▶ **Aim of the task**
In the data that follows, count the lines in which the word "computer" occurs, and report that figure alone.

── Records provided ──

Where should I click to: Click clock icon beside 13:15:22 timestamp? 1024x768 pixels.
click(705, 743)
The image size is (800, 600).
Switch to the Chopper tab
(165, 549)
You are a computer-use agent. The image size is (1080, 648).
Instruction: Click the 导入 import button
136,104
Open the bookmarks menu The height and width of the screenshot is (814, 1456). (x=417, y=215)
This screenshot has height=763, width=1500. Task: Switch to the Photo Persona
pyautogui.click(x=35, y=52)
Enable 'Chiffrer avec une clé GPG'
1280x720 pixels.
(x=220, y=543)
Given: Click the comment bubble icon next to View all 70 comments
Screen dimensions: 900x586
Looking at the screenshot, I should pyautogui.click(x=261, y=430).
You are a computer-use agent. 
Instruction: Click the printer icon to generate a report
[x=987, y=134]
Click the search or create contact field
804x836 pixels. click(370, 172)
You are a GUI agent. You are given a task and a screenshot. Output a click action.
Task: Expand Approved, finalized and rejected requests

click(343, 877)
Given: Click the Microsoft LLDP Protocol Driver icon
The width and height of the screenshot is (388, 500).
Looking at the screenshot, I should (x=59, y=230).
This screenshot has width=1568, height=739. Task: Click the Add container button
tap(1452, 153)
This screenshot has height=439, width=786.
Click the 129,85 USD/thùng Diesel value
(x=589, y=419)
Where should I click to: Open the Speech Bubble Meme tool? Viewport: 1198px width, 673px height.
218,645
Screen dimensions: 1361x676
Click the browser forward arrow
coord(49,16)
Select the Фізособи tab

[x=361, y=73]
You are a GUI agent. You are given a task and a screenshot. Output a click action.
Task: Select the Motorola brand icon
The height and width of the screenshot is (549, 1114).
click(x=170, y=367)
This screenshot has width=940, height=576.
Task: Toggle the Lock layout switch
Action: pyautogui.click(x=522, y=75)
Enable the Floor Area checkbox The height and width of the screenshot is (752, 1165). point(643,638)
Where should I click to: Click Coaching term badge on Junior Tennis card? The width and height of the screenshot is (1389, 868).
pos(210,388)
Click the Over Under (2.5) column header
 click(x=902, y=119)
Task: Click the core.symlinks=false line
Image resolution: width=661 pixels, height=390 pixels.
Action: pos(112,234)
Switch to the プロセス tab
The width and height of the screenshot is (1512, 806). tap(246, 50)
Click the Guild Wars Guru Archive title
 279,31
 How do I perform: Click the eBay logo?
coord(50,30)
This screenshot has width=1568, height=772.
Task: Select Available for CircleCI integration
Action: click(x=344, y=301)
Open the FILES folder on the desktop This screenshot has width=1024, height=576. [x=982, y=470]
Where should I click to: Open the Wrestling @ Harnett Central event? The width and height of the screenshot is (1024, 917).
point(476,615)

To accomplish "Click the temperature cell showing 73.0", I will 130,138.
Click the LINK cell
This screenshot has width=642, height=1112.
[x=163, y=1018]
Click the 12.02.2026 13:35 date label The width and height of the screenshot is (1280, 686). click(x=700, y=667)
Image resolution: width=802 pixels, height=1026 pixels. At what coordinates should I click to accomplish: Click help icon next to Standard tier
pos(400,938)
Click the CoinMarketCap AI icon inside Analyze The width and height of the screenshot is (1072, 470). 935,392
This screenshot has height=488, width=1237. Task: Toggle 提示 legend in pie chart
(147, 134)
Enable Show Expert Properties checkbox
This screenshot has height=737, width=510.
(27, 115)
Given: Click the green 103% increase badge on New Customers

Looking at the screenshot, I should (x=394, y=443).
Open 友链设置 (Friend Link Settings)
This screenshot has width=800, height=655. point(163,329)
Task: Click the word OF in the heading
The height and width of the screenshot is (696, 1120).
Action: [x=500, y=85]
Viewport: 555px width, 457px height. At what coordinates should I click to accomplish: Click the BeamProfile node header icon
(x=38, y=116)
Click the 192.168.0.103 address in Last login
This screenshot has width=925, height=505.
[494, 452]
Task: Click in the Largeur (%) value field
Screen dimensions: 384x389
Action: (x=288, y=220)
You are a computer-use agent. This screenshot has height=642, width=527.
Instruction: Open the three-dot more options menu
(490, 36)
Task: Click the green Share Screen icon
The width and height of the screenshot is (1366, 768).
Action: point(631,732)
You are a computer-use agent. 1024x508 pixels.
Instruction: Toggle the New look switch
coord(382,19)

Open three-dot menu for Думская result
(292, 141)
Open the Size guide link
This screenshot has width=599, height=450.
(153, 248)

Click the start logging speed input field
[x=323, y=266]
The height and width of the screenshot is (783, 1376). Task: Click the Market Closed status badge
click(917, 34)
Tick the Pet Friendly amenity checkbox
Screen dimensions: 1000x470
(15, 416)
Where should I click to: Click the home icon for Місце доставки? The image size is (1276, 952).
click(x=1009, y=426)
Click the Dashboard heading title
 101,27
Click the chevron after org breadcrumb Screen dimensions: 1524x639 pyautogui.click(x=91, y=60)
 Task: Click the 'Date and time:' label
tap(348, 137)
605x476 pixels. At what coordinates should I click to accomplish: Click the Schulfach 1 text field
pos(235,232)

───

▶ **The answer**
4